** DOCUMENTO **
· · ·

STRUTTURE INTERMEDIE E RIFORMA ISTITUZIONALE

di Giuseppe De Rita


GIUSEPPE DE RITA, Presidente del Cnel, è stato uno dei primi studiosi italiani ad analizzare il peso delle strutture intermedie nella vita sociale del Paese.
Chiediamo al professor De Rita di fare un quadro della situazione.
R. In questo periodo, si scontrano non soltanto in Italia ma in tutta Europa, due concezioni del modo di fare politica. La prima concezione che rappresentiamo un po’ tutti noi, da chi sta al Cnel, dai presidenti delle Camere, dai vertici delle organizzazioni sindacali o professionali, è quella che una società complessa, che diventa sempre più difficile da governare, ha bisogno di dimensioni intermedie, di vari livelli di rappresentanza territoriale, degli interessi, delle identità stesse. Dall’altra parte c’è invece la tendenza, che è evidente nella sfera politica di questi tempi, a saltare la dimensione intermedia. C’è una propensione al rapporto diretto tra il potere e il cittadino, che si esplica attraverso la logica referendaria, all’elezione diretta delle Camere, al maggioritario, alla personalizzazione della politica e delle leadership politiche. C’è un rapporto diretto, anche favorito dai media, nella democrazia fra chi esercita o vorrebbe esercitare il potere e chi è il singolo cittadino. Come nel mercato delle merci c’è una propensione all’individuazione, così nel mercato dell’opinione politica si può lavorare non dico in termini di marketing ma di rapporto diretto tra cittadino e potere.
Dall’altra parte, invece, c’è una realtà di coloro che vivono quotidianamente la società, l’economia, il territorio, in cui si avverte che questa semplificazione della democrazia moderna, questa illusione di una potenziale democrazia diretta in cui basta il riferimento diretto al popolo, attraverso le piazze o i media, non risponde al vissuto di ciascuno di noi. L’importante, nei fatti, è creare un tessuto quotidiano costituito da soggetti, identità e funzioni intermedie.

· · ·

** SEZIONE DATI **
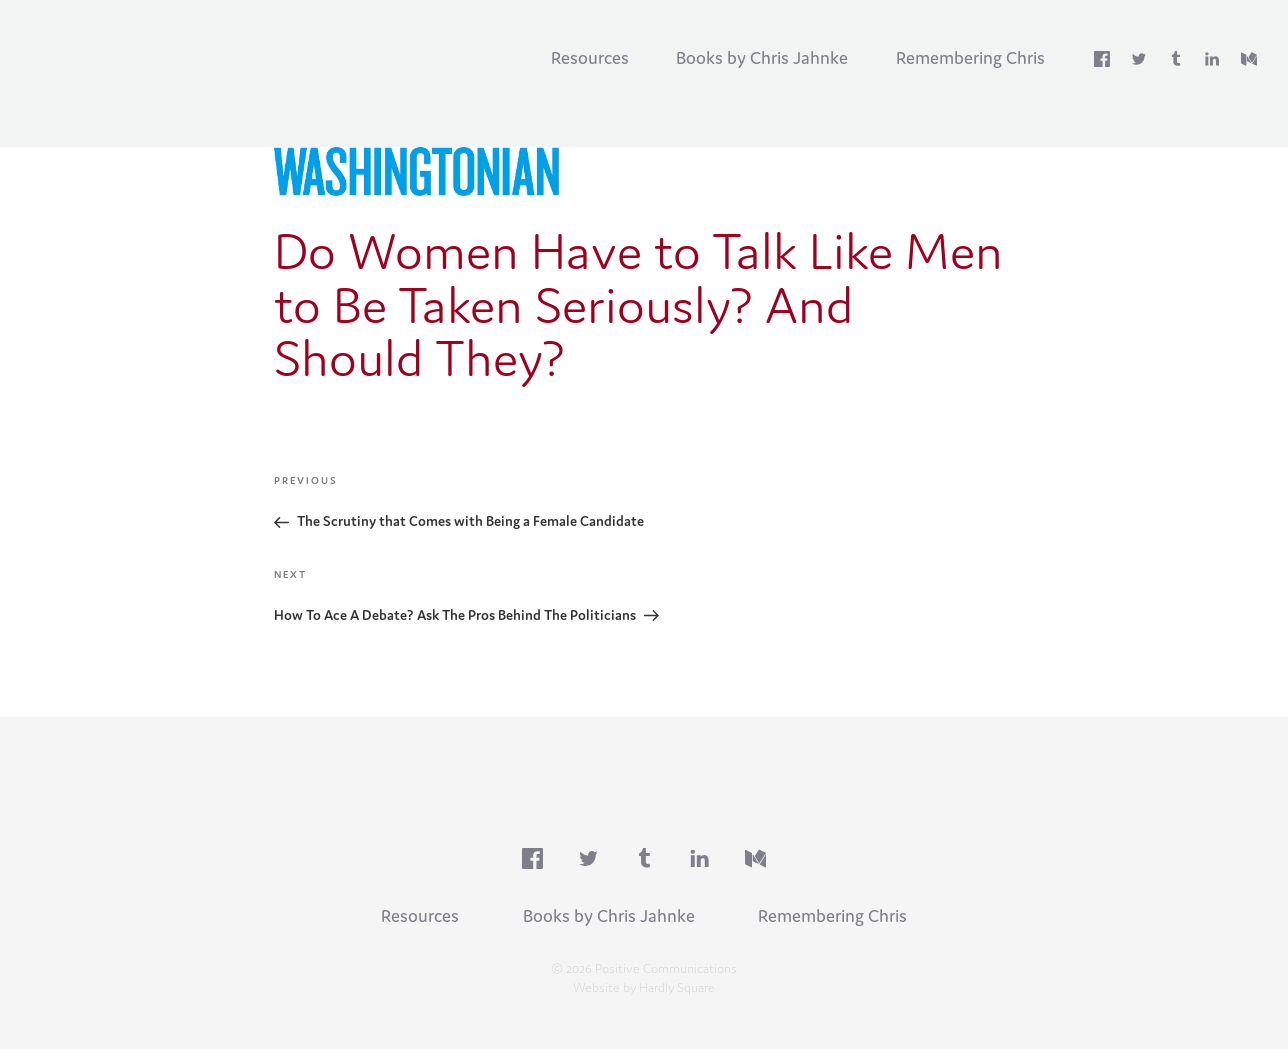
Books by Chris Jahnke (762, 57)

· · ·

** CONSEGNE **
a) Elenca tutte le forme attraverso cui, secondo l'intervista sulle strutture intermedie, si esplica la propensione al rapporto diretto tra il potere e il cittadino.
b) Riporta dall'intervista sulle strutture intermedie tutto il passo che va da "STRUTTURE INTERMEDIE E" giù fino a "quadro della situazione.".
c) Per favore, prosegui l'intervista sulle strutture intermedie a partire dall'ultima frase riportata.

** RISULTATI ATTESI **
a)
- la logica referendaria
- l'elezione diretta delle Camere
- il maggioritario
- la personalizzazione della politica e delle leadership politiche

b)
STRUTTURE INTERMEDIE E RIFORMA ISTITUZIONALE

di Giuseppe De Rita


GIUSEPPE DE RITA, Presidente del Cnel, è stato uno dei primi studiosi italiani ad analizzare il peso delle strutture intermedie nella vita sociale del Paese.
Chiediamo al professor De Rita di fare un quadro della situazione.

c)
D. L’eventuale divaricazione ha qualche implicazione ideologica?
R. Diceva un grande gesuita, Taillard de Chardenne, che a società complessa corrispondono soggetti complessi. E questo, tutto sommato, è valido per gli operatori del sociale o dell’economia, e sorprende che dall’altra parte, nella dimensione politica, si pensi a meccanismi troppo semplificati, dove saltano la rappresentanza, i soggetti intermedi, il territorio, la complessità del quotidiano. Ma si badi bene non si tratta di una contrapposizione ideologica, perché sinora la società italiana ed europea ha avuto la possibilità di combinare insieme le due concezioni: quella di una democrazia politica che andava direttamente verso il cittadino e quella di una democrazia degli interessi, dei bisogni, dei corpi intermedi che andava al cittadino attraverso un flusso intermedio di identità, organizzazioni e soggetti. Oggi questo processo di conciliazione non è più riscontrabile e si corrono i rischi di una progressiva divaricazione.
D. Qual è allora il compito delle identità intermedie?
R. Tralasciare qualsiasi tentazione di abbandonarsi alla polemica sterile. Bisogna invece ragionare affinché questa realtà di corpi intermedi siano i più democratici possibili e nello stesso tempo siano in grado di creare veramente tessuto sociale, politico, democratico. La variabile del territorio è determinante in questo contesto, nella formazione dal basso di identità intermedie: comuni, provincie, comprensori, regioni, macroregioni. Deve esserci questa capacità di fare tessuto con soggetti complessi: la stessa economia sul territorio, il localismo industriale, i distretti rappresentano una dimensione intermedia. Tutto vive di questa nuova realtà: le Camere di Commercio, le associazioni industriali, le zone, le associazioni dei proprietari, dei coltivatori diretti vivono tutte la loro dimensione intermedia.
Anche il sociale costruisce dimensioni intermedie, non solo il territorio, l’economia, gli imprenditori, le imprese: basti pensare a quanto è cresciuto l’associazionismo, il volontariato. La vita di una società moderna è fatta da questa trama e ordito dell’intermedio sociale, economico.
Ma perché questi due mondi non vadano in contrasto, occorre una riflessione istituzionale anche su questa dimensione intermedia, senza polemiche. La logica federale, la creazione di una dimensione intermedia dei poteri, sta nelle cose; poi si può discutere sugli strumenti di questa esigenza. Così come sta nelle cose la logica di organizzare il sistema di imprese in modo che sia, come dice il presidente Bassetti, impresa-istituzione.
D. Lei pensa a una rete di istituzioni locali?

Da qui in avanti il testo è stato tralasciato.